[AVAILABLE RECORDS — start]

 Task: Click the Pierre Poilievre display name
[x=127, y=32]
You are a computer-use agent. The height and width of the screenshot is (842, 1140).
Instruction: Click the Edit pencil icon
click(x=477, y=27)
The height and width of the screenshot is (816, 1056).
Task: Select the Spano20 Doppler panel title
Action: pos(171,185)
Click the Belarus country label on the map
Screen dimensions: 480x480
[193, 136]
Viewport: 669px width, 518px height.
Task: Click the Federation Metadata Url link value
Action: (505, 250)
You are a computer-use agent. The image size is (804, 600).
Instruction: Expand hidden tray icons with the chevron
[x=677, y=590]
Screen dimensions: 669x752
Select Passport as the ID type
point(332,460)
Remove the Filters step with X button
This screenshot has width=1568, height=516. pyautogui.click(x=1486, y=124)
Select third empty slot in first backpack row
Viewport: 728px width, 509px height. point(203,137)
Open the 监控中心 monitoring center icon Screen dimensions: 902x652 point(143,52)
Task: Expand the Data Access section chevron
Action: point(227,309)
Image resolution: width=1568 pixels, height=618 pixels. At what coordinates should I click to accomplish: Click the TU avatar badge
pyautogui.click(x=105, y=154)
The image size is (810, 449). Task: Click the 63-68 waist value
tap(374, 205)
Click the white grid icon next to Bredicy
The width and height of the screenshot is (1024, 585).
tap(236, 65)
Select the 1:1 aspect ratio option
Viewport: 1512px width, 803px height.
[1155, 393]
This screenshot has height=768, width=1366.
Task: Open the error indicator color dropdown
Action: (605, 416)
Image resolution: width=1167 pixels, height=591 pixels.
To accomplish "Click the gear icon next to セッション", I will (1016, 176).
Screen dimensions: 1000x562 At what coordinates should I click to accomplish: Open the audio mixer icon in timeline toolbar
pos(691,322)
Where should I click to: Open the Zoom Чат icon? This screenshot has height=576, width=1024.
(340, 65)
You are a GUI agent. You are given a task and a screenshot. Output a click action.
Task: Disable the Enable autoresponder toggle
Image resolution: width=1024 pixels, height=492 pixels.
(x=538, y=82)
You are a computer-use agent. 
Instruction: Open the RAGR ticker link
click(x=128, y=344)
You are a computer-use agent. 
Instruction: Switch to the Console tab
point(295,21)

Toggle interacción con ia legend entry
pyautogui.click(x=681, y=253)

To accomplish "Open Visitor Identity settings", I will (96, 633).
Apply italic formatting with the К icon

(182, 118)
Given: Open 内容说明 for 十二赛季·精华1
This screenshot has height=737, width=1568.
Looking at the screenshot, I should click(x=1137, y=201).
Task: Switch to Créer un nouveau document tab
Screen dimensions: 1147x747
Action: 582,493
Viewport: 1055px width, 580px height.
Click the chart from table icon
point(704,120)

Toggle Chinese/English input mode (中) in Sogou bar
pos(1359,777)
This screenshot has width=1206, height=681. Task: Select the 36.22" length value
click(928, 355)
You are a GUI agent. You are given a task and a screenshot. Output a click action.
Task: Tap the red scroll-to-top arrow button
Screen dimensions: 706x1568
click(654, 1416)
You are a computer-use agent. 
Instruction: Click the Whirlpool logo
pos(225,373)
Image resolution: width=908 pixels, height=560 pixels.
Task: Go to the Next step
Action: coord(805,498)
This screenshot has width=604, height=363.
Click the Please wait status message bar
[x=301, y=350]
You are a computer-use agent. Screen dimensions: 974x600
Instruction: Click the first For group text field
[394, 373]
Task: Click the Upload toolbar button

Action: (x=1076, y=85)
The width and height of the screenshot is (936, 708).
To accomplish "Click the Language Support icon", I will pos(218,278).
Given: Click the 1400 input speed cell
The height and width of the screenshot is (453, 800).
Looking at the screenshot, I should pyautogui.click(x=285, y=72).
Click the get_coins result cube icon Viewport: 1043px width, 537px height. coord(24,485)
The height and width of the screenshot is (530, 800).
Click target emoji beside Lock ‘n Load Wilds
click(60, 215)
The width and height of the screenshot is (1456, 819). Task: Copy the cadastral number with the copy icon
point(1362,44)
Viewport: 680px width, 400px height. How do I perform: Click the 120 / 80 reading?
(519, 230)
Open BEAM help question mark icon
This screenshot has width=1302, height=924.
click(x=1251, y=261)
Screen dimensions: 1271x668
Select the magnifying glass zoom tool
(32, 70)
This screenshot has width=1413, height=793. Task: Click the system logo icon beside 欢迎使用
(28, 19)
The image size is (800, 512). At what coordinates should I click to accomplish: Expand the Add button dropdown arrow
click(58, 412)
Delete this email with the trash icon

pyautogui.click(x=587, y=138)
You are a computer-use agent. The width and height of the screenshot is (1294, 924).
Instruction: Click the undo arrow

[AVAILABLE RECORDS — finish]

**EXERCISE GOAL:** Write the entries out once more, exactly as given.

**EXPECTED ANSWER:**
 Task: Click the Pierre Poilievre display name
[x=127, y=32]
You are a computer-use agent. The height and width of the screenshot is (842, 1140).
Instruction: Click the Edit pencil icon
click(x=477, y=27)
The height and width of the screenshot is (816, 1056).
Task: Select the Spano20 Doppler panel title
Action: pos(171,185)
Click the Belarus country label on the map
Screen dimensions: 480x480
[193, 136]
Viewport: 669px width, 518px height.
Task: Click the Federation Metadata Url link value
Action: (505, 250)
You are a computer-use agent. The image size is (804, 600).
Instruction: Expand hidden tray icons with the chevron
[x=677, y=590]
Screen dimensions: 669x752
Select Passport as the ID type
point(332,460)
Remove the Filters step with X button
This screenshot has width=1568, height=516. pyautogui.click(x=1486, y=124)
Select third empty slot in first backpack row
Viewport: 728px width, 509px height. point(203,137)
Open the 监控中心 monitoring center icon Screen dimensions: 902x652 point(143,52)
Task: Expand the Data Access section chevron
Action: point(227,309)
Image resolution: width=1568 pixels, height=618 pixels. At what coordinates should I click to accomplish: Click the TU avatar badge
pyautogui.click(x=105, y=154)
The image size is (810, 449). Task: Click the 63-68 waist value
tap(374, 205)
Click the white grid icon next to Bredicy
The width and height of the screenshot is (1024, 585).
tap(236, 65)
Select the 1:1 aspect ratio option
Viewport: 1512px width, 803px height.
[1155, 393]
This screenshot has height=768, width=1366.
Task: Open the error indicator color dropdown
Action: (605, 416)
Image resolution: width=1167 pixels, height=591 pixels.
To accomplish "Click the gear icon next to セッション", I will (1016, 176).
Screen dimensions: 1000x562 At what coordinates should I click to accomplish: Open the audio mixer icon in timeline toolbar
pos(691,322)
Where should I click to: Open the Zoom Чат icon? This screenshot has height=576, width=1024.
(340, 65)
You are a GUI agent. You are given a task and a screenshot. Output a click action.
Task: Disable the Enable autoresponder toggle
Image resolution: width=1024 pixels, height=492 pixels.
(x=538, y=82)
You are a computer-use agent. 
Instruction: Open the RAGR ticker link
click(x=128, y=344)
You are a computer-use agent. 
Instruction: Switch to the Console tab
point(295,21)

Toggle interacción con ia legend entry
pyautogui.click(x=681, y=253)

To accomplish "Open Visitor Identity settings", I will (96, 633).
Apply italic formatting with the К icon

(182, 118)
Given: Open 内容说明 for 十二赛季·精华1
This screenshot has height=737, width=1568.
Looking at the screenshot, I should click(x=1137, y=201).
Task: Switch to Créer un nouveau document tab
Screen dimensions: 1147x747
Action: 582,493
Viewport: 1055px width, 580px height.
Click the chart from table icon
point(704,120)

Toggle Chinese/English input mode (中) in Sogou bar
pos(1359,777)
This screenshot has width=1206, height=681. Task: Select the 36.22" length value
click(928, 355)
You are a GUI agent. You are given a task and a screenshot. Output a click action.
Task: Tap the red scroll-to-top arrow button
Screen dimensions: 706x1568
click(654, 1416)
You are a computer-use agent. 
Instruction: Click the Whirlpool logo
pos(225,373)
Image resolution: width=908 pixels, height=560 pixels.
Task: Go to the Next step
Action: coord(805,498)
This screenshot has width=604, height=363.
Click the Please wait status message bar
[x=301, y=350]
You are a computer-use agent. Screen dimensions: 974x600
Instruction: Click the first For group text field
[394, 373]
Task: Click the Upload toolbar button

Action: (x=1076, y=85)
The width and height of the screenshot is (936, 708).
To accomplish "Click the Language Support icon", I will pos(218,278).
Given: Click the 1400 input speed cell
The height and width of the screenshot is (453, 800).
Looking at the screenshot, I should pyautogui.click(x=285, y=72).
Click the get_coins result cube icon Viewport: 1043px width, 537px height. coord(24,485)
The height and width of the screenshot is (530, 800).
Click target emoji beside Lock ‘n Load Wilds
click(60, 215)
The width and height of the screenshot is (1456, 819). Task: Copy the cadastral number with the copy icon
point(1362,44)
Viewport: 680px width, 400px height. How do I perform: Click the 120 / 80 reading?
(519, 230)
Open BEAM help question mark icon
This screenshot has width=1302, height=924.
click(x=1251, y=261)
Screen dimensions: 1271x668
Select the magnifying glass zoom tool
(32, 70)
This screenshot has width=1413, height=793. Task: Click the system logo icon beside 欢迎使用
(28, 19)
The image size is (800, 512). At what coordinates should I click to accomplish: Expand the Add button dropdown arrow
click(58, 412)
Delete this email with the trash icon

pyautogui.click(x=587, y=138)
You are a computer-use agent. The width and height of the screenshot is (1294, 924).
Instruction: Click the undo arrow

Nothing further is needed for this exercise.